Methods Fifty-four increment cores were taken from living trees of Abies faxoniana at a treeline site (3 450 m). We standardized tree-ring data with systematic growth forcing by five methods: conservative curve fits, 67% of series length and fixed 30 years, 60 years and 90 years cubic smoothing splines, and the resulted chronologies are abbreviated as CCF, CSS67%, CSS30, CSS60 and CSS90, respectively. We also composed the original tree-ring-width chronology (ORW) without standardization. Tree ring chronologies were correlated against (a) monthly climate data (mean, minimum and maximum temperatures, precipitation and relative humidity) from the nearby meteorological station and (b) monthly climate data (mean, minimum and maximum temperatures, precipitation and frequency of frost) from a high resolution gridded climate dataset.

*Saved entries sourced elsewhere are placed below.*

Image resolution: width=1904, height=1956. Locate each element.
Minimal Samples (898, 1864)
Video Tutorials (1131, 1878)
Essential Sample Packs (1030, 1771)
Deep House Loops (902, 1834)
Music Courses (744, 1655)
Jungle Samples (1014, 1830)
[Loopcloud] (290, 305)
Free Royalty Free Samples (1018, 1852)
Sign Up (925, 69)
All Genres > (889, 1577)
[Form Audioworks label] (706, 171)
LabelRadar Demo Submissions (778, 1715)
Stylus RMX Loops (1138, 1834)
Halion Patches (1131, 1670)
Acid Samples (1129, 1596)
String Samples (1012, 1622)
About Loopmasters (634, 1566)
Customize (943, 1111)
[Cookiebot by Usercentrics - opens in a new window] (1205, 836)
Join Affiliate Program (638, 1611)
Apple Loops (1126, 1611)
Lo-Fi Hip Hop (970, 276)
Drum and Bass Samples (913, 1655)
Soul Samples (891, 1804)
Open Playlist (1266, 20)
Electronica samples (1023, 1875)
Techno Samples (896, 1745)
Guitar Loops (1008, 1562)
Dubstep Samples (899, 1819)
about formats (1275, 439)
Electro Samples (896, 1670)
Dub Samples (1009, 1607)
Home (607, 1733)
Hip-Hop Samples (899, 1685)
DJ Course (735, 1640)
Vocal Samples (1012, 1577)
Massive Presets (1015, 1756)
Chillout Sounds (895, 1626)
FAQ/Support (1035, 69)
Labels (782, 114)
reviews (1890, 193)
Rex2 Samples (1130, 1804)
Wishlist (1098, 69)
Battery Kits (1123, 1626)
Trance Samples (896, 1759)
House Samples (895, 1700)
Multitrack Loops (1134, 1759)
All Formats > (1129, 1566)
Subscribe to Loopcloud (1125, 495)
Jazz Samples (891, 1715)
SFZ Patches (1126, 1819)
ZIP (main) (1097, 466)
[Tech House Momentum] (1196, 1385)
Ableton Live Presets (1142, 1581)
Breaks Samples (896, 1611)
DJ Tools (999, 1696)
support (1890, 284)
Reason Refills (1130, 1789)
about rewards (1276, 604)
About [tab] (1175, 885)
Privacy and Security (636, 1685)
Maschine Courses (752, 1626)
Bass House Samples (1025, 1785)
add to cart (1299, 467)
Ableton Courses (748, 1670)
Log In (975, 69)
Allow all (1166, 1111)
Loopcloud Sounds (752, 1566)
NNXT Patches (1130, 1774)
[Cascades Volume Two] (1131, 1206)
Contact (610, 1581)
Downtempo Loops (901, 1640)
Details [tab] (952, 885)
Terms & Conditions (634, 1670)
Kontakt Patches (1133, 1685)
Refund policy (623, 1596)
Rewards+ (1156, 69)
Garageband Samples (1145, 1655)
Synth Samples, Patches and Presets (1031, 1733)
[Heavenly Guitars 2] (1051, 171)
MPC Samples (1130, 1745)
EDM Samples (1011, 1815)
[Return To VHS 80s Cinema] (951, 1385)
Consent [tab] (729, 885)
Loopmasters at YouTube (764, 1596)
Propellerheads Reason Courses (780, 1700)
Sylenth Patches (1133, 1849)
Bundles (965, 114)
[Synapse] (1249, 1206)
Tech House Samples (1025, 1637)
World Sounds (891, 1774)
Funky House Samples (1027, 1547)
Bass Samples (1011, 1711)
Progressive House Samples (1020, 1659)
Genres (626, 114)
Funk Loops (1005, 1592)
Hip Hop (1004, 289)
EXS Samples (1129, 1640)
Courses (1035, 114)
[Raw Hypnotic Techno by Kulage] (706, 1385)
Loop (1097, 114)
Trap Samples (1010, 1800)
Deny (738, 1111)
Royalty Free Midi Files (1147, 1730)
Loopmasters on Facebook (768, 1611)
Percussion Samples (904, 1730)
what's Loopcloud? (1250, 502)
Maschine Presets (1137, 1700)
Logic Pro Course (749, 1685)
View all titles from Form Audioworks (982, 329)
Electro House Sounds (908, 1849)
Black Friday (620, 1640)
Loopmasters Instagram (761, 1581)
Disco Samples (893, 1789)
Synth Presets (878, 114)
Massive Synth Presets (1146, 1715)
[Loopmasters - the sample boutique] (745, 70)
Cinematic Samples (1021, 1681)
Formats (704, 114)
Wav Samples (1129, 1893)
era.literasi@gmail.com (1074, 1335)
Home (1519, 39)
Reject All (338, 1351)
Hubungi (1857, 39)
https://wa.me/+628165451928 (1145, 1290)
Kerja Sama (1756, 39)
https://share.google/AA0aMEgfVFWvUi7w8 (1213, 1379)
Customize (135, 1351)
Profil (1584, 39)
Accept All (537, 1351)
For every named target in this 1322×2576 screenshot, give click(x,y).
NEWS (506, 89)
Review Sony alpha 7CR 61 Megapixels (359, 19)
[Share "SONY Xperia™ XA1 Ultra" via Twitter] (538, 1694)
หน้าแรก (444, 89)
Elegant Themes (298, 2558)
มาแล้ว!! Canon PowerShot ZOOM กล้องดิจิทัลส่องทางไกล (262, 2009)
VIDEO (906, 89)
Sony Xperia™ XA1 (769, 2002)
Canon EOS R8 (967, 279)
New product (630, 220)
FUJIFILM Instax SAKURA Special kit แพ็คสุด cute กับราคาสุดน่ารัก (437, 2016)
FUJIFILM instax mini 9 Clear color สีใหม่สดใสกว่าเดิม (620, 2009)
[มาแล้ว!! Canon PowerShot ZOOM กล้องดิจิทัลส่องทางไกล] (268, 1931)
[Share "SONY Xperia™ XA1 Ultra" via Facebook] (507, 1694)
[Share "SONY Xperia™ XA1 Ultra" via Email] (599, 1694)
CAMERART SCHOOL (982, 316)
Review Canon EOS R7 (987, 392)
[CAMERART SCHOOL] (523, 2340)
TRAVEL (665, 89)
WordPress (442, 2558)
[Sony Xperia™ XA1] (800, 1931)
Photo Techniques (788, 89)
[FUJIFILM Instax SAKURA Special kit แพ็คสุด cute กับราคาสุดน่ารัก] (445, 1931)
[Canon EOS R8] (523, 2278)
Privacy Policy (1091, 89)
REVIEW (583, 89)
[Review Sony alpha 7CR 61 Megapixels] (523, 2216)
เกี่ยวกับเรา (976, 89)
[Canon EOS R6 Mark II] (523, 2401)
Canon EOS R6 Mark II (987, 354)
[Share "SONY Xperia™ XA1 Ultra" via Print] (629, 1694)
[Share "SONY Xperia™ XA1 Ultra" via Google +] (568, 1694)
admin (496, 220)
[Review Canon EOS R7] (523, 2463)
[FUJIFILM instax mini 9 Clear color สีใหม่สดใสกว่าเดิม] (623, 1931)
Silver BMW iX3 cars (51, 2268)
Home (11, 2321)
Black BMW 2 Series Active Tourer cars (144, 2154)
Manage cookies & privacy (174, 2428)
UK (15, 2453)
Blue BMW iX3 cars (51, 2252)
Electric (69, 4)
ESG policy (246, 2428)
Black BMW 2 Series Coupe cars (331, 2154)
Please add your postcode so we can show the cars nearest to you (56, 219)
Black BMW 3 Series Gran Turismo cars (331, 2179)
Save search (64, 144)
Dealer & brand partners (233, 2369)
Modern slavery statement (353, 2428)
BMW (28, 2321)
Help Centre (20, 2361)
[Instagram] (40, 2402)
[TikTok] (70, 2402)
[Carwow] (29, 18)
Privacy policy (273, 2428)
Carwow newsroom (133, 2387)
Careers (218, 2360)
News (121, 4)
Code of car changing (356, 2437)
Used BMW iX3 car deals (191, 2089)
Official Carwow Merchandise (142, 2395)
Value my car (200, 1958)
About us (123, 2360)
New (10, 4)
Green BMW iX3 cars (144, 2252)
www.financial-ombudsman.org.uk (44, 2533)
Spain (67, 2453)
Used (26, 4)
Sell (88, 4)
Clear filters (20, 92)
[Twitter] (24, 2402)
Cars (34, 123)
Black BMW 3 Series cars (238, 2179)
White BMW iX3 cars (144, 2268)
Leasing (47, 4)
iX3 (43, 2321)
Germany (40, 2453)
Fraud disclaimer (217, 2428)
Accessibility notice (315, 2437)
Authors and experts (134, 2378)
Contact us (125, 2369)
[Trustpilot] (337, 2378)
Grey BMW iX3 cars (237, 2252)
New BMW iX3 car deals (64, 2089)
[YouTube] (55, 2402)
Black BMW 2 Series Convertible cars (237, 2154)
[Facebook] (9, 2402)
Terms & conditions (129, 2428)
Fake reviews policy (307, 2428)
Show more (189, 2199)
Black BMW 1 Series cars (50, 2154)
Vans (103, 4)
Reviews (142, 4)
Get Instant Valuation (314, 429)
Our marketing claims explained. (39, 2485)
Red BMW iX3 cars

Important findings In spite of differences in the strength of growth-climate correlations among the chronologies, a similar linear response was the dominant mode. Radial growth was positively correlated with temperature in September of the prior year and March and July of the current year, as well as precipitation in October-December of the prior year and April and July in the current year. In contrast, radial growth was negatively correlated with relative humidity in November of the prior year and March of the current year, as well as frequency of frost in February-March and July-August of the current year. Of the climatic response patterns for different chronologies considered, CCF, CSS67%, CSS60 and CSS90 chronologies had average higher inter- correlations and the strongest climate signals. In contrast, CSS30 chronology exhibited weaker correlations with other chronologies, and showed a similar, albeit much lower sensitivity to climate. ORW chronology had the highest statistical values among the chronologies and could provide valuable climate information for tree-ring studies.

Key words: climate response, detrending method, tree-ring, western Sichuan, Wolong National Natural Reserve

LI Zong-Shan, LIU Guo-Hua, FU Bo-Jie, ZHANG Qi-Bing, HU Chan-Juan, LUO Shu-Zheng. Influence of different detrending methods on climate signal in tree-ring chronologies in Wolong National Natural Reserve, western Sichuan, China[J]. Chin J Plant Ecol, 2011, 35(7): 707-721.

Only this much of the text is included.